## Calibration Plot: Self-P(True) vs. Self-SKT Confidence-Frequency Relationship
### Overview
This is a calibration plot (a type of line + bar chart) that compares the alignment between predicted confidence scores (x-axis) and observed frequency of correct predictions (y-axis) for two models: *Self-P(True)* and *Self-SKT*. A dashed black diagonal line represents perfect calibration, where predicted confidence exactly matches observed frequency.
### Components/Axes
- **X-axis**: Labeled *Confidence*, with a linear scale from 0.0 to 1.0, marked at intervals of 0.2 (0.0, 0.2, 0.4, 0.6, 0.8, 1.0).

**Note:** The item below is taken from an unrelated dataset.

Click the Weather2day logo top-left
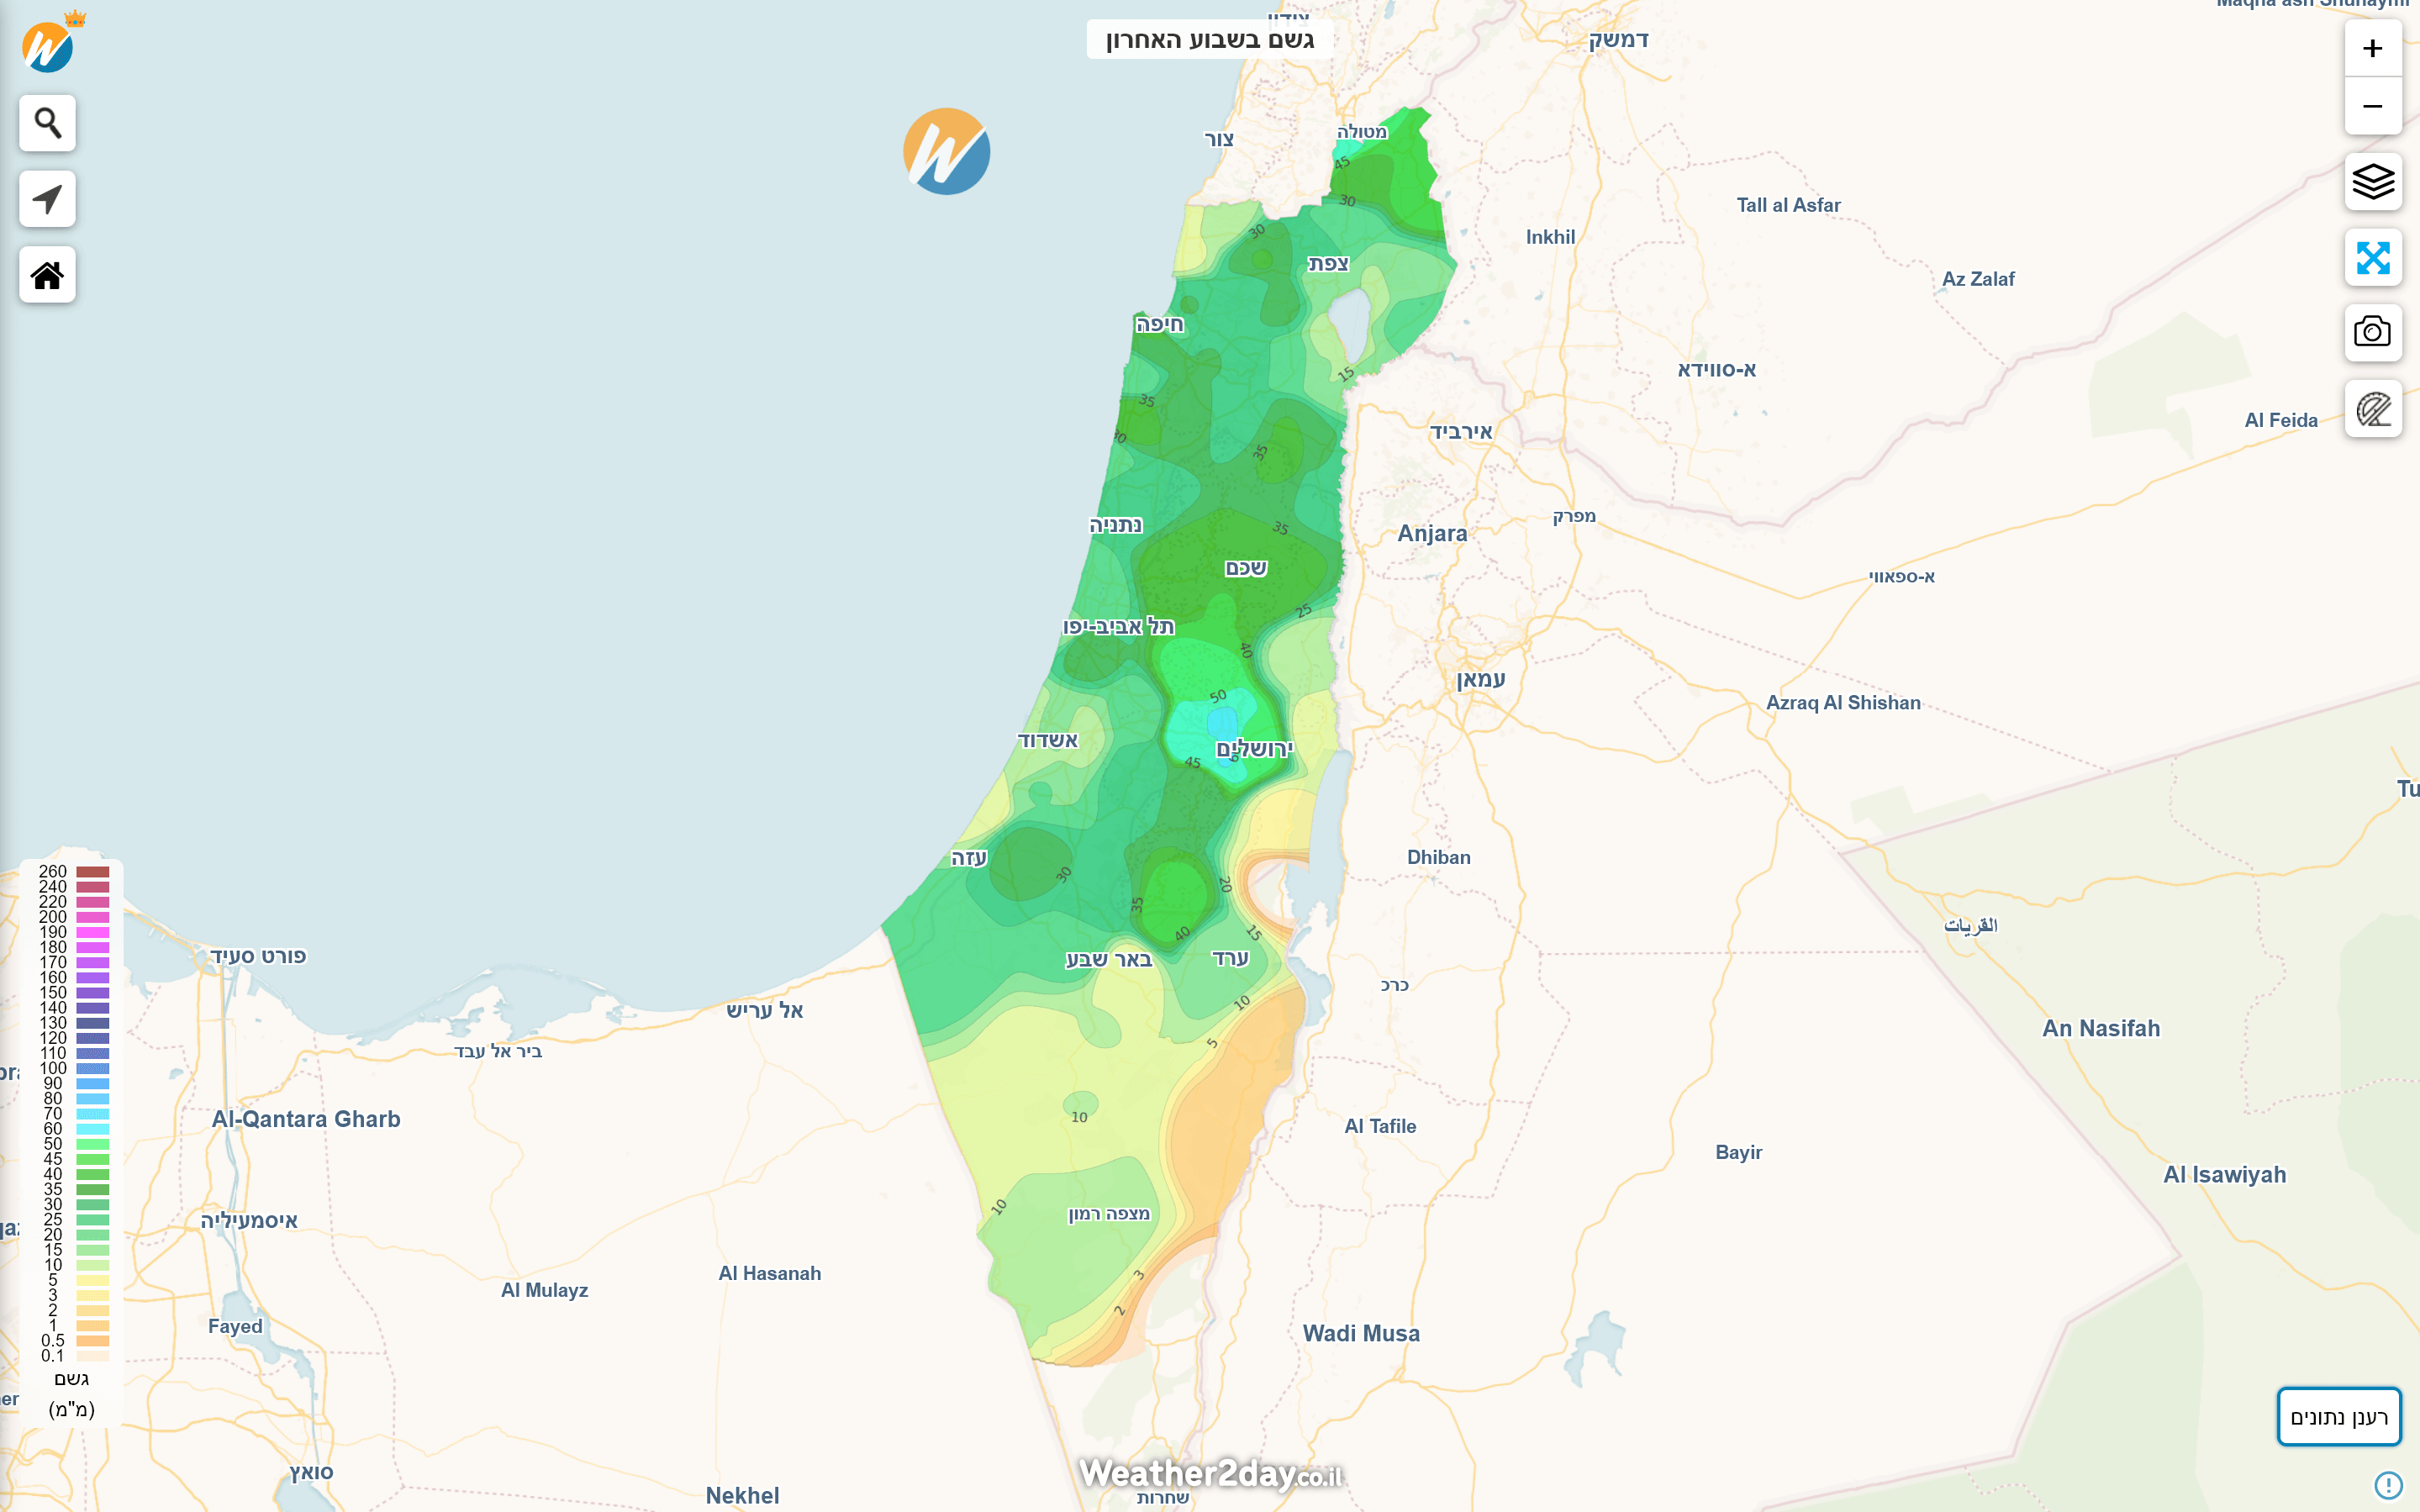Viewport: 2420px width, 1512px height. click(x=47, y=47)
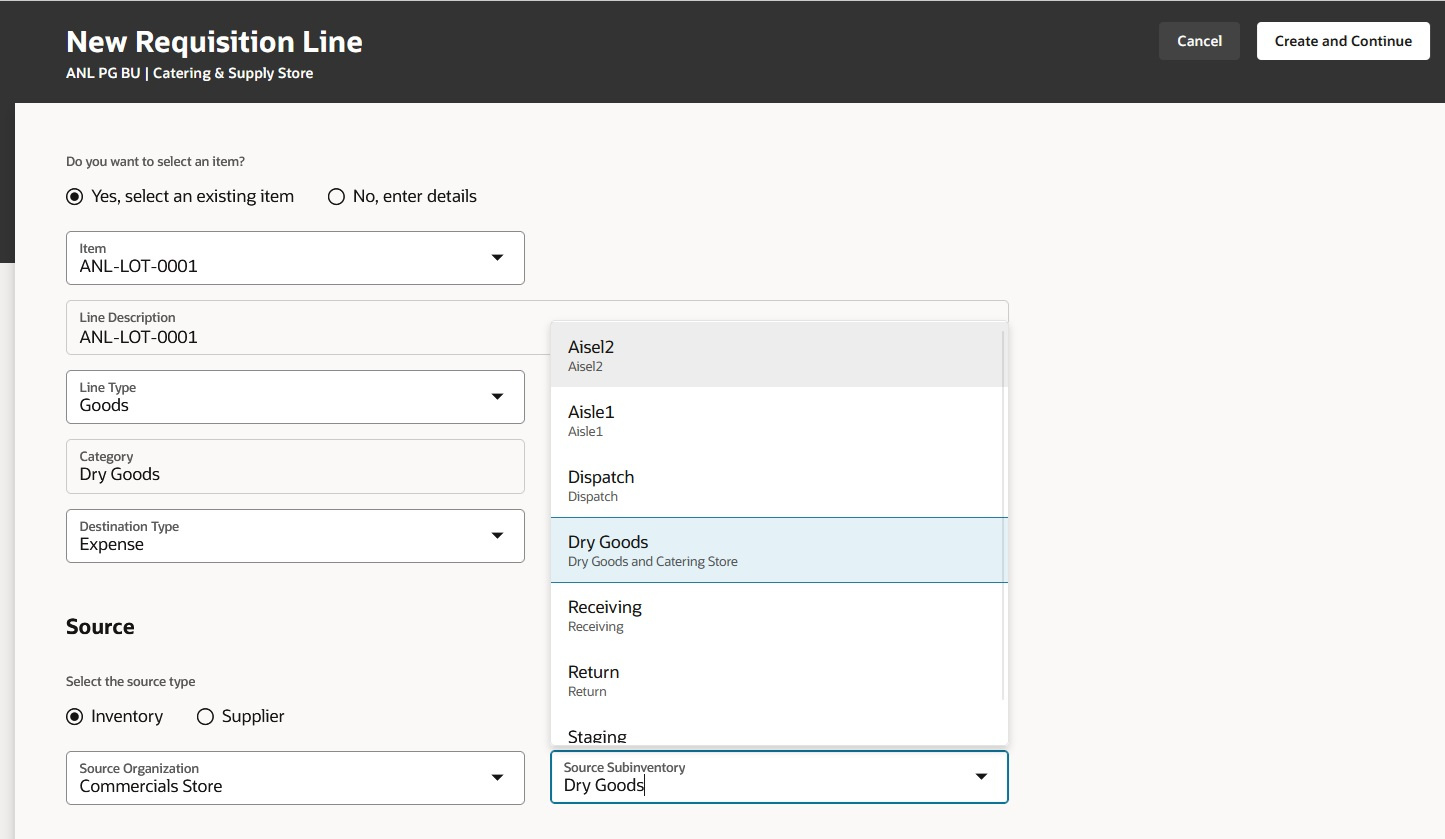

- **Y-axis**: Labeled *Frequency*, with a linear scale from 0.0 to 1.0, marked at intervals of 0.2 (0.0, 0.2, 0.4, 0.6, 0.8, 1.0).
- **Legend**: Positioned top-left, with two entries:
1. Red line with circular markers: *Self-P(True)*
2. Blue line with circular markers: *Self-SKT*
- **Reference Line**: Dashed black diagonal line from (0.0, 0.0) to (1.0, 1.0), representing ideal perfect calibration.
- **Bar Elements**: Light blue bars (for *Self-SKT*) and light pink bars (for *Self-P(True)*) behind the lines, showing the distribution of confidence scores for each model.
### Detailed Analysis
#### Self-SKT (Blue Line, Light Blue Bars)
- **Trend**: The line starts at low confidence, rises to a plateau in the 0.2-0.4 confidence range, dips slightly at 0.6 confidence, then rises again to 1.0 confidence. It remains below the perfect calibration line for all confidence values.
- **Approximate Data Points**:
- Confidence 0.0: Frequency ~0.2
- Confidence 0.2: Frequency ~0.45
- Confidence 0.3: Frequency ~0.5
- Confidence 0.4: Frequency ~0.5
- Confidence 0.5: Frequency ~0.5
- Confidence 0.6: Frequency ~0.45
- Confidence 0.8: Frequency ~0.55
- Confidence 1.0: Frequency 0.8
- **Bar Distribution**: Light blue bars are tallest at confidence 0.0-0.2, decrease in height through mid-confidence, have a small bar at 0.6, and a tall bar at 1.0.
#### Self-P(True) (Red Line, Light Pink Bars)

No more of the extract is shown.